In the summer of 1813, a band of Red Sticks traveled to Pensacola where they purchased gunpowder from the Spaniards. On their way home, they were attacked by a combined force of whites and Creeks. Some Red Sticks died in the skirmish and they vowed to retaliate in kind. They attacked Fort Mims, a well-protected plantation in southern Alabama where the warriors who had attacked them had taken refuge. About 750 warriors led by Red Eagle, also known as William Weatherford, slaughtered some 250 men, women and children.

The Fort Mims massacre was the incentive the Americans needed to launch an all-out campaign against the Creek Indians. General Andrew Jackson of Tennessee was at the head of the largest force – which included a band of Creeks under McIntosh and Big Warrior as well as 600 Cherokees. Twice Jackson had led his troops into the heart of Creek territory and twice his advance was checked, first by problems with his troops, next by fierce Creek resistance. Then, in March 1814, Jackson encountered the Creeks at a neck of land on the Tallapoosa River known a Horseshoe Bend. Some 1,000 Red Sticks had barricaded themselves there but Jackson’s force was well armed and perhaps two to three times greater in number. While Jackson’s hidden allies swam the river to steal the canoes and block any escape, Jackson launched a frontal assault. The fighting lasted all day. When it ended, approximately 800 Red Sticks lay dead. Many of Jackson’s men stripped the skin from the bodies as gruesome souvenirs of the battle. Most of the 800 Red Stick bodies were thrown or dragged into the river. Weatherford, who had miraculously escaped a few months earlier by jumping his horse off a bluff into a river, was not among the dead. He had purportedly been off inspecting other fortifications on the day of the attack.
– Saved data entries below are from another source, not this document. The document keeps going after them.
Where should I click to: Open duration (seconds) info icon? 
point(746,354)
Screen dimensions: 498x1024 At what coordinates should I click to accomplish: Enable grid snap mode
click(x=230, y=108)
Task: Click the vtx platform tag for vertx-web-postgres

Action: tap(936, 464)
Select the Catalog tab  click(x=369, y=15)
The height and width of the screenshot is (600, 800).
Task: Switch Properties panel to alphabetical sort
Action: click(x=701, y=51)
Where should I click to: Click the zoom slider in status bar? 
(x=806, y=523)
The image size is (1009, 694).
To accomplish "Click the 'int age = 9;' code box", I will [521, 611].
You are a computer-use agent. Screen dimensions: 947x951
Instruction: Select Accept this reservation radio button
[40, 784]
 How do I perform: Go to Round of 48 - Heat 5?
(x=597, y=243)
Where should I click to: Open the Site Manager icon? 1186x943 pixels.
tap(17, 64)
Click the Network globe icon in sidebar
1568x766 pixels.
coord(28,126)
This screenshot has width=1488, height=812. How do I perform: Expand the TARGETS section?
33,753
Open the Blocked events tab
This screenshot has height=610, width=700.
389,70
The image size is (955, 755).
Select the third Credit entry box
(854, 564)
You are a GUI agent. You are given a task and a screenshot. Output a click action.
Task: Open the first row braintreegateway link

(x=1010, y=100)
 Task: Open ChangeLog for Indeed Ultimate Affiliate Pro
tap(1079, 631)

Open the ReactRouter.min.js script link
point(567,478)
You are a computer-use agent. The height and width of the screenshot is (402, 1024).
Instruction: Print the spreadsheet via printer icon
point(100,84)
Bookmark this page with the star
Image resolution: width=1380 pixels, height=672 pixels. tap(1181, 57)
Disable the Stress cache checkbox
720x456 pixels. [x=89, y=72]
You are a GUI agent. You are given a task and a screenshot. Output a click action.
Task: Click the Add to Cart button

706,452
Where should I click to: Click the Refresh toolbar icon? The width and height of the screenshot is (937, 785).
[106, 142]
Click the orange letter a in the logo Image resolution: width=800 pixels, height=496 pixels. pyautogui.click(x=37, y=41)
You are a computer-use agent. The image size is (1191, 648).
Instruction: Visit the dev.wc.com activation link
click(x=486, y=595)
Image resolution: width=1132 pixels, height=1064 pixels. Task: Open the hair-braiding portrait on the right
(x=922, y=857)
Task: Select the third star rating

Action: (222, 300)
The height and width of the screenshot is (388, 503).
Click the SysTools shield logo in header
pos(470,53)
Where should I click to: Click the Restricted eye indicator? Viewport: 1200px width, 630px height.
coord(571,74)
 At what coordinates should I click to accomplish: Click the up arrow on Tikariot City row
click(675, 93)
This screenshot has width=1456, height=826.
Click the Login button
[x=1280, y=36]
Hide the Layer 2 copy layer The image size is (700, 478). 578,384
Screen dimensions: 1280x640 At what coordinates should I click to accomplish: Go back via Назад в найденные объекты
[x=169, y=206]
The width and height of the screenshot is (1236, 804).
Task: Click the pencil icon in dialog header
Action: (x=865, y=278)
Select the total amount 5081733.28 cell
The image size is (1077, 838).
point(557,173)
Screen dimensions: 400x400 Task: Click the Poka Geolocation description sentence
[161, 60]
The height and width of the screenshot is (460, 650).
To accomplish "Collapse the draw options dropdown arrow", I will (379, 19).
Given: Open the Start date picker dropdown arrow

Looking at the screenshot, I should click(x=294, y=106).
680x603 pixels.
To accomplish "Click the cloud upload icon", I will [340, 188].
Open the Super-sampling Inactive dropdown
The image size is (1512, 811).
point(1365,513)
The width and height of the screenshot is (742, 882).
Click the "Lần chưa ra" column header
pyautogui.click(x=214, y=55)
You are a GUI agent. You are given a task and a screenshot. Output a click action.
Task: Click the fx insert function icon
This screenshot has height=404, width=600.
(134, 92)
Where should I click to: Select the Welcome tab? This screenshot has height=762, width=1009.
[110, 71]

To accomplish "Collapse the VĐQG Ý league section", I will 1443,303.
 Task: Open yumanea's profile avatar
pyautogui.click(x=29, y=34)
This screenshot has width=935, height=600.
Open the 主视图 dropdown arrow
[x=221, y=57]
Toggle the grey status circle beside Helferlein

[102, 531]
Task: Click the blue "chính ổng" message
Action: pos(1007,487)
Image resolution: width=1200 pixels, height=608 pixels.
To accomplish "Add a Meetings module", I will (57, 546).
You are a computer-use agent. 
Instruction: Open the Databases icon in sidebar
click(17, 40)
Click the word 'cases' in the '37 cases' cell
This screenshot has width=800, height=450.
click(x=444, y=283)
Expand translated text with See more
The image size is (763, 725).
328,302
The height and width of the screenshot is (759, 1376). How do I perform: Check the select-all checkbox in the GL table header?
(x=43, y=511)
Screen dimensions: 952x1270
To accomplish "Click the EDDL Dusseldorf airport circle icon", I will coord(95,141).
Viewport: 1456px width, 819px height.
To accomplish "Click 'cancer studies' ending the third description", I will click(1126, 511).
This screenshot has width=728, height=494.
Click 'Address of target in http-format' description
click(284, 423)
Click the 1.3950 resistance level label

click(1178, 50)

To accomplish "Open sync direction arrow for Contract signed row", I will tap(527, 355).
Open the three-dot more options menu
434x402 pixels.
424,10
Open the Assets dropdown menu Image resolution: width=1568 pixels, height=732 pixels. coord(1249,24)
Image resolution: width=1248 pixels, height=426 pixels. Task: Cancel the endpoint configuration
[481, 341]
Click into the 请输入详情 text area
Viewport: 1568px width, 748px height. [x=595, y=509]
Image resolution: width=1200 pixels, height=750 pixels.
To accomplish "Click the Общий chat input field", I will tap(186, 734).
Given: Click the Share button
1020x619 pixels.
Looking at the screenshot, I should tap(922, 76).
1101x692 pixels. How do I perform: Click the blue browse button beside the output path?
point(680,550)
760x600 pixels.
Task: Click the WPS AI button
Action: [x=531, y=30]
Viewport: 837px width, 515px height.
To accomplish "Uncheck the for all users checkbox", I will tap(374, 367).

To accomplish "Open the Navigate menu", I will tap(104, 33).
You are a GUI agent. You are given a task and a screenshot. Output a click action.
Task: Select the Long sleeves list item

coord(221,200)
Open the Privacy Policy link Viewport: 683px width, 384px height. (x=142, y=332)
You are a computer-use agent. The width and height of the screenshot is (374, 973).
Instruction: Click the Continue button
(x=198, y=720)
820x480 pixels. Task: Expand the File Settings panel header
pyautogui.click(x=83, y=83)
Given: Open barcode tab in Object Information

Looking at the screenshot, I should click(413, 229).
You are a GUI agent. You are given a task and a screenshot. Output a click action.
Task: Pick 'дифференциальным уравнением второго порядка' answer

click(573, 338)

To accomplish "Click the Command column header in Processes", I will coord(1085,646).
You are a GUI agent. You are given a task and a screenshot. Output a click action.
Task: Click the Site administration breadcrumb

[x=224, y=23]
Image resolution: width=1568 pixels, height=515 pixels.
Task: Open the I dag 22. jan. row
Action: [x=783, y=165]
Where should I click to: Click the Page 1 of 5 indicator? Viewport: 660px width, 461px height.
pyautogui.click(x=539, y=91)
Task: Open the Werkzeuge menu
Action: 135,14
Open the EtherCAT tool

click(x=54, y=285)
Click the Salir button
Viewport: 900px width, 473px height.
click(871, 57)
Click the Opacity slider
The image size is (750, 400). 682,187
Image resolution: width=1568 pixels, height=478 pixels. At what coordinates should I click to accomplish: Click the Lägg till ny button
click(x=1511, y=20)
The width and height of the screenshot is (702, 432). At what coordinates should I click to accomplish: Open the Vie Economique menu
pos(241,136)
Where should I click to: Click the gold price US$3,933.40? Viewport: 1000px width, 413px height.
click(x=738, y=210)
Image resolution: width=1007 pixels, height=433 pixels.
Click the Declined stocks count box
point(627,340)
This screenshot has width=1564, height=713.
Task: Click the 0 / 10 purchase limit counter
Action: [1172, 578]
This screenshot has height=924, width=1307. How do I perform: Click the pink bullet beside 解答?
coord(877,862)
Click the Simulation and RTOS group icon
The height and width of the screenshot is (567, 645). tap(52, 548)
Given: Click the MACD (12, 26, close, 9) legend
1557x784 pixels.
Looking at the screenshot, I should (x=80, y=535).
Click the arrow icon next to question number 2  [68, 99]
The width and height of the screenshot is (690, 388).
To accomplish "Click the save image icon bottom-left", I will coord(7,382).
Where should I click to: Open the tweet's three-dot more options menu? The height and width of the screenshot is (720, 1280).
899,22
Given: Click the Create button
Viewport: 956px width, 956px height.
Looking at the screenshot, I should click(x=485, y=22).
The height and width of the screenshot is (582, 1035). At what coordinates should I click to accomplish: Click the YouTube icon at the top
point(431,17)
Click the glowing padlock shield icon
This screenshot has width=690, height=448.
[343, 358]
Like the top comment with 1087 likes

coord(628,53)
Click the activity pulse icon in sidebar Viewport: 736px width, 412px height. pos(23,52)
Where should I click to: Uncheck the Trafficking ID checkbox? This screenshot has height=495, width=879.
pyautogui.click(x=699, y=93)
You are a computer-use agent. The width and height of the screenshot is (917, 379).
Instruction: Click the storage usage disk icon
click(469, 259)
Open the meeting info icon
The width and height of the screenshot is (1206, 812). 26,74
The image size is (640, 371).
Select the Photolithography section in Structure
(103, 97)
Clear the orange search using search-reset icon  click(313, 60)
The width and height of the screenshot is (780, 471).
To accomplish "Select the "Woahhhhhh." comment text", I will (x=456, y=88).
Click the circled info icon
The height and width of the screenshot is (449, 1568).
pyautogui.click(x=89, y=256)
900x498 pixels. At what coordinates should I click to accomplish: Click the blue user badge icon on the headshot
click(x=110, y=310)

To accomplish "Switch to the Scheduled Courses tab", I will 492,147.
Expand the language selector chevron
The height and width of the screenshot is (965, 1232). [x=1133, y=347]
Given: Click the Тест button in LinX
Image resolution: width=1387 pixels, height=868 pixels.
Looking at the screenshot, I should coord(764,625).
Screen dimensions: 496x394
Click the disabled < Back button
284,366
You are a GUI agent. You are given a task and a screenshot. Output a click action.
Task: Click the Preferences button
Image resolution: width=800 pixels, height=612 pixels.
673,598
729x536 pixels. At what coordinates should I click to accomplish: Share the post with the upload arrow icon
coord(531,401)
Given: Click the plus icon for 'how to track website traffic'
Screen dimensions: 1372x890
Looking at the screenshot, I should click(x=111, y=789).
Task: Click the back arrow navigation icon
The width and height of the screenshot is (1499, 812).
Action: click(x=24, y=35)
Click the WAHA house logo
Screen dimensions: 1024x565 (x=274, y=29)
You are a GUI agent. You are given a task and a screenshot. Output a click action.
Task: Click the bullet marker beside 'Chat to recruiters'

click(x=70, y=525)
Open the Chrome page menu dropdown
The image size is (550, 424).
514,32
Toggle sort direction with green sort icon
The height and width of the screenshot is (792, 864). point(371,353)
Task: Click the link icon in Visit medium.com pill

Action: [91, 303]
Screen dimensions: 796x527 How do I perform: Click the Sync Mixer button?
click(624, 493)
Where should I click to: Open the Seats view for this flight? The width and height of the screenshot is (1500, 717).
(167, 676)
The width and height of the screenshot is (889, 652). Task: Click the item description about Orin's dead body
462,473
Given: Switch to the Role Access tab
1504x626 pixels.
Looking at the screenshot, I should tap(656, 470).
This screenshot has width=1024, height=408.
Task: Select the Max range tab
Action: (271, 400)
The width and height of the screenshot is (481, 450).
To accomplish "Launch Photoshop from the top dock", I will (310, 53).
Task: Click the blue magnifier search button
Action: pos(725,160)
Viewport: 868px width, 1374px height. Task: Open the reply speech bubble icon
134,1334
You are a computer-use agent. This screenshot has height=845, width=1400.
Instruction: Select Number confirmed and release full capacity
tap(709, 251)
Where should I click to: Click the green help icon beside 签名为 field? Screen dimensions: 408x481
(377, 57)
The wars shattered the Creek nation claiming over 3,000 lives – nearly 15 percent of the total Creek population. Jackson’s campaign had swept most of Upper Creek country clean and driven as many as 2,500 Creeks into Florida where many had sought refuge among the Seminoles.  Others escaped to establish new homes in the Florida Panhandle area. Jackson continued his advance down the Tallopoosa River and built Fort Jackson on the ruins of the old French redoubt, Fort Toulouse. In April 1814, the Creek leaders assembled there to have a treaty dictated to them. They were shocked by the terms, spelled out by Jackson himself. The Creek Confederacy would be forced to give to the U.S. government more than 23 million acres, representing half their domain. In an ironic note, it was the pro-government William McIntosh and his lieutenants who had to do the signing. Most of the Red Stick leaders were either dead or in Florida, waiting for the next round of fighting.


Sources:  Tribes of the Southern Woodlands, Time-Life books; Creek Country, The Creek Indians and their World by Robbie Ethridge; Native Americans of the Southeast by Christina M. Girod; The Southeastern Indians by Charles Hudson; and numerous web sites including Wikipedia.